● **What to produce**
I would like the records restated word for word, without the pictures.

(Entries provided)

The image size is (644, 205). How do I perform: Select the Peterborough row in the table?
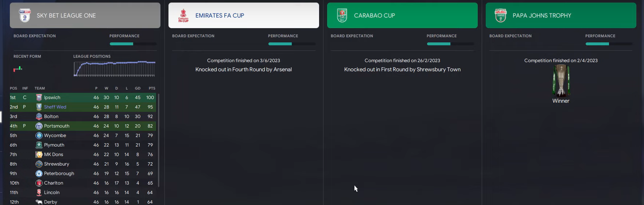83,174
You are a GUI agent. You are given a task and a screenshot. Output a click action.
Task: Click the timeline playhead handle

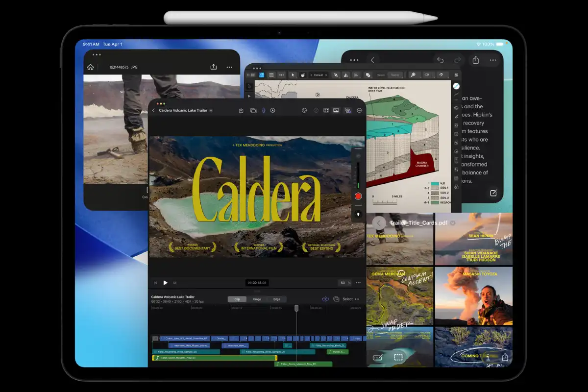point(296,308)
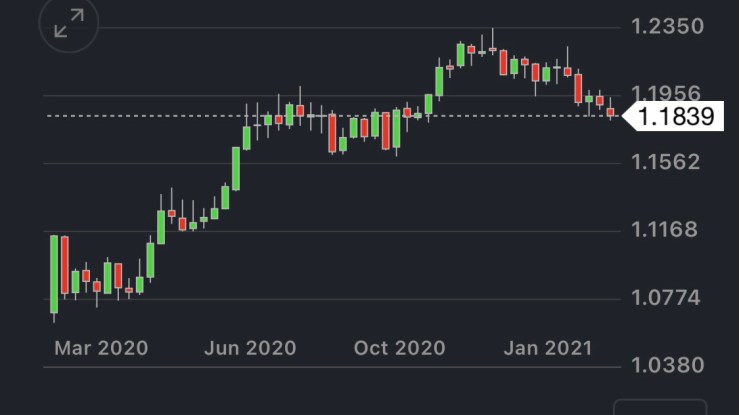The image size is (739, 415).
Task: Click the tall green candle just before Jun 2020 label
Action: pos(236,168)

(End Entries provided)

● **Solution to the exercise**
The image size is (644, 205). How do I perform: Select the Peterborough row in the table?
83,174
You are a GUI agent. You are given a task and a screenshot. Output a click action.
Task: Click the timeline playhead handle

point(296,308)
The image size is (739, 415).
Task: Click the tall green candle just before Jun 2020 label
Action: pos(236,168)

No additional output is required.